Aura Abbey (Kloster or Abtei Aura) was a house of the Benedictine Order located at Aura an der Saale in Bavaria in the Diocese of Würzburg.

==History==
Built on the site of an earlier castle, and dedicated to Saints Laurence and Gregory, it was founded by Bishop Otto of Bamberg between about 1108 and 1113; the foundation charter is dated 1122. The new foundation was settled by monks from Hirsau Abbey. The first abbot was Ekkehard of Aura, a monk from Bamberg, famous as the continuer of the Weltchronik of Frutolf of Michelsberg. The Vögte were the Counts of Henneberg, although later the Bishop of Würzburg seems to have acquired some authority here.

In 1469 the abbey joined the Bursfelde Congregation, but suffered repeated disasters in the 16th century, including almost complete destruction by a rioting mob in 1525, and after rebuilding, a second destruction in 1553 during the second campaign of Albert Alcibiades, Margrave of Brandenburg-Kulmbach (the Markgräflerkrieg). It was finally dissolved in 1564 and its assets transferred to the exchequer of the Diocese of Würzburg.

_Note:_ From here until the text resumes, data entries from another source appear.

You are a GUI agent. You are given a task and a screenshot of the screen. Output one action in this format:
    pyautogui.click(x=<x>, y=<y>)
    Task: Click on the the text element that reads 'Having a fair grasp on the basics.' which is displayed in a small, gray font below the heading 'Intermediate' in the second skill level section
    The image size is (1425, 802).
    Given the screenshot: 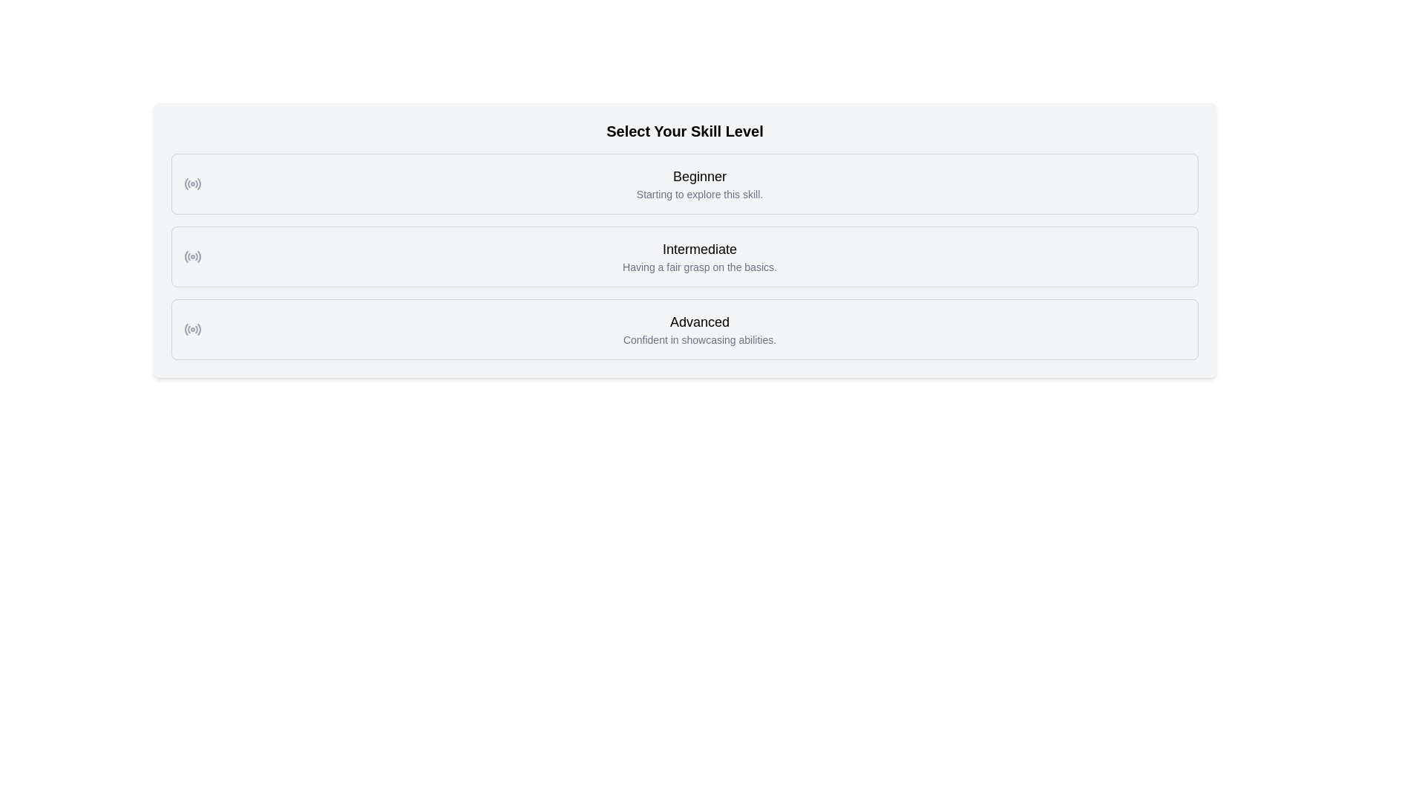 What is the action you would take?
    pyautogui.click(x=698, y=266)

An attempt at a revival was started in 1617 by Prince-Bishop Gottfried von Aschhausen, but the project was abandoned at his death in 1622, leaving some impressive remains of the unfinished church.

Very little is left of the original monastery, except for the former abbey church of St. Laurence, which is still a significant Romanesque building, although with considerable alterations and additions from the 17th and 18th centuries.